Despite the indifference of Ministers – the aforementioned Ms Truss tried to take the credit for £33m of preventative measures in Leeds when her Government axed a far more robust £180m scheme in 2011 – I’m sure these victims will pull through thanks to the public’s benevolence and the generosity of strangers.
Yet this does not excuse the country’s political elite who regard Northerners as second class citizens. Mr Cameron’s past promises after flooding disasters, whether it be its offer to the Calder Valley or “money no object promise” when the Thames, and also Somerset, were submerged, have proved to be worthless empty words.
The policy failures over many years are also staggering, whether it be an insurance system that is in tatters, the mania for building new homes on flood plains which exist for good reason and the fact that the Government’s additional money for defences – piffling sums in comparison the £5.8bn of damage incurred last month – has been offset by town hall budget cuts that has seen schemes cancelled, postponed or scaled back. This false economy is unsustainable.
This has also not been helped by the Opposition’s ineptitude. Good government requires effective scrutiny and I’m proud, as the comment editor of this newspaper, that The Yorkshire Post’s hard-hitting editorials have exposed these serial shortcomings. This has been even more important because of Labour’s deafening silence and the Scottish Nationalists appearing not to bother either.
I note Andrew Percy, the Conservative MP for Brigg and Goole, took to Twitter to denounce the paper’s coverage as “political nonsense”, but he must be one of the few people who think the Government has done a good job – the Environment Secretary, after all, was the first Minister to sign up to the Chancellor’s spending review.

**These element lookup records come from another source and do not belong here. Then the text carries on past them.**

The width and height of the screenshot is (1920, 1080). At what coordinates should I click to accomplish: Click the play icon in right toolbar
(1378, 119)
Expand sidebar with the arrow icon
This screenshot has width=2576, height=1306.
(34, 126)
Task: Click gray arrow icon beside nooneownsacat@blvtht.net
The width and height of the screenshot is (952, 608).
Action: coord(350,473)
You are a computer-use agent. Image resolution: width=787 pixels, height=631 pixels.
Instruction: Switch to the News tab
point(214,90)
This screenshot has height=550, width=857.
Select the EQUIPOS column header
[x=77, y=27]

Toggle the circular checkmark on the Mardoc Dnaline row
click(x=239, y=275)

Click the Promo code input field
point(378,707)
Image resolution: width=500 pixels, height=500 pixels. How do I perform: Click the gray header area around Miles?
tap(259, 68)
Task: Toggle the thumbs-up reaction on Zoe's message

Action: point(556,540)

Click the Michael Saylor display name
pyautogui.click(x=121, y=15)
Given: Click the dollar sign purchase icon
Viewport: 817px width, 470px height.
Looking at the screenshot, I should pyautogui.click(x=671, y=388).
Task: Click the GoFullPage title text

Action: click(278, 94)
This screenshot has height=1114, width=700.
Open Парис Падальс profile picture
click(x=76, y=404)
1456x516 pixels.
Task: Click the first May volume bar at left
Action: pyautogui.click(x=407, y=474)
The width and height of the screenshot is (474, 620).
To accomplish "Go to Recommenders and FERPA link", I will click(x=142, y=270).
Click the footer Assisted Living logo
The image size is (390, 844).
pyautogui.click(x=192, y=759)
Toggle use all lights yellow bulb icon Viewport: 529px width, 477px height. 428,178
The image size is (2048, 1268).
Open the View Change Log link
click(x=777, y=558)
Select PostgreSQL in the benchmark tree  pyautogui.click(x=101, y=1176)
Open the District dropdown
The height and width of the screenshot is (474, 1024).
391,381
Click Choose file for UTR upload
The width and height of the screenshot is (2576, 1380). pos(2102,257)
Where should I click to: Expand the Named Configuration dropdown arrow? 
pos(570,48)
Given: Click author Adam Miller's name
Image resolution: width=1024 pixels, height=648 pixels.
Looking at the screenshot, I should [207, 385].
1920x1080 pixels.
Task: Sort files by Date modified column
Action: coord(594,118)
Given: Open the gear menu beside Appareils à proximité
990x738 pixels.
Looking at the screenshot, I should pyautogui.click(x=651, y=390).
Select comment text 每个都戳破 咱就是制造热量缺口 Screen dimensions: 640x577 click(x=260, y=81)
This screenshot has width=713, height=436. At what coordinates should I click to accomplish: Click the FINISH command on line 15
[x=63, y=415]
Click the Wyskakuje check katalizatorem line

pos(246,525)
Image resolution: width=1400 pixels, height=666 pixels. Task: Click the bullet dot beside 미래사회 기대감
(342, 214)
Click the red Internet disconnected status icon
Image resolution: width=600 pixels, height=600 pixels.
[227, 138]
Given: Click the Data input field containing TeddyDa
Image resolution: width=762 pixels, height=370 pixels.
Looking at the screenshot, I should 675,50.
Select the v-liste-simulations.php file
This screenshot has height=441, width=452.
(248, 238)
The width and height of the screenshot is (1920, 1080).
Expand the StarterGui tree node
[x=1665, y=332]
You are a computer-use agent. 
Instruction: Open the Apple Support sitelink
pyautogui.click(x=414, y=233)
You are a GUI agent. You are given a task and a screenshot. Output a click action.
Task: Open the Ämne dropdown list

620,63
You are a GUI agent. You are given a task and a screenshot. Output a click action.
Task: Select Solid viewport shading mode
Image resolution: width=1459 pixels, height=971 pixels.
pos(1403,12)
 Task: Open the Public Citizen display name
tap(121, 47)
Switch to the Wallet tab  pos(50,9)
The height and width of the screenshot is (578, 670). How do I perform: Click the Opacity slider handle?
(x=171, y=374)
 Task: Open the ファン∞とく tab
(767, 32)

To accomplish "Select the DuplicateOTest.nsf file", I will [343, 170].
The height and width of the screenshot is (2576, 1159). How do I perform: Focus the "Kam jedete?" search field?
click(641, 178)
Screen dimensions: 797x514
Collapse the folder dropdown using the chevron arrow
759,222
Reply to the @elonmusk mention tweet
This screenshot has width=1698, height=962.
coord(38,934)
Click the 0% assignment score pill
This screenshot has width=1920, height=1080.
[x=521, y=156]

I remain of the view that she could, and should, have stood her ground and ensured she secured more money for flood defences.
What next when Parliament reconvenes? The promised review into flood defences does not go far enough. The whole planning system myst be reviewed to to ensure all new properties are built with extreme weather in mind. It’s pointless pressing ahead with new developments if they’re going to be washed away. The management of rivers also needs addressing, not least the impact of EU regulations on basic maintenance.
The Government and Environment Agency’s work needs a far clearer focus. There are too many chiefs –and not enough people progressing new schemes. If former EA boss Chris Smith was bad enough, his successor, Sir Philip Dilley, has proved even worse and only returned from his Barbados bolthole grudgingly. Yet how many times has the word ‘unprecedented’ been used to describe the recent carnage? If more money has to be found, so be it. I note on my tax return that £144 of my hard-earned money was spent on the environment in the past year while £110 was my contribution to Britain’s £12bn a year overseas aid obligations, including the £1bn given to the world’s most corrupt nations. I think the time has come for taxpayers to be given a choice on this.
In the meantime, the people of Yorkshire must maintain the political pressure until the tide turns and the Prime Minister answers this county’s cry for help. Over to you, David Cameron.